Though once rare in the aquarium hobby, the Dwarf Loach is now readily available and fairly popular among aquarium hobbyists. These fish are also known by the names Dwarf Chain Loach, Dwarf Botia and Chipmunk Loach. Dwarf Loaches are often confused with Black-Lined Loaches because they exhibit a similar black and silver patterning. The bodies of Dwarf Loaches are ornamented by two dark lateral stripes broken up numerous pale vertical bars.

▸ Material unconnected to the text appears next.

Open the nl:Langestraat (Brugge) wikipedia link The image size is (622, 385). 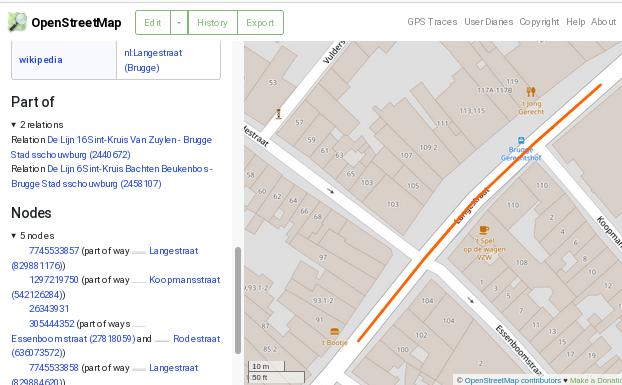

Dwarf Loaches are native to Thailand but have also been found in parts of Laos and Cambodia. In their natural habitat, these loaches are most often found in slow-flowing waters with sandy substrate and plenty of submerged vegetation.

Tank Set-up

Like all loaches, Dwarf Loaches thrive best in a well-structured tank. Because they remain fairly small, this species is one of the few loaches recommended for a planted tank. Dwarf Loaches prefer diffused lighting and do best in tanks that provide some degree of water flow. Because these fish are likely to squeeze into small gaps to hide, tank decorations should not have any sharp edges that could injure the fish and should not have any gaps or holes small enough that the fish could become trapped.

Feeding

Dwarf Loaches are carnivorous by nature but will also eat vegetable matter if they come across it in the wild. To promote good health and coloration, offer your loaches a  staple diet of high-quality sinking foods supplemented with plenty of small live and frozen foods such as bloodworms, Artemia and Daphnia. These fish will also benefit from some fresh fruit and vegetables in their diet.

Breeding

Most specimens of this species available in the aquarium trade have been commercially farmed through the use of hormones. There are no known reports of breeding this species successfully by private hobbyists, possibly because Dwarf Loaches are migratory species and such a condition is difficult to replicate in the the home aquarium.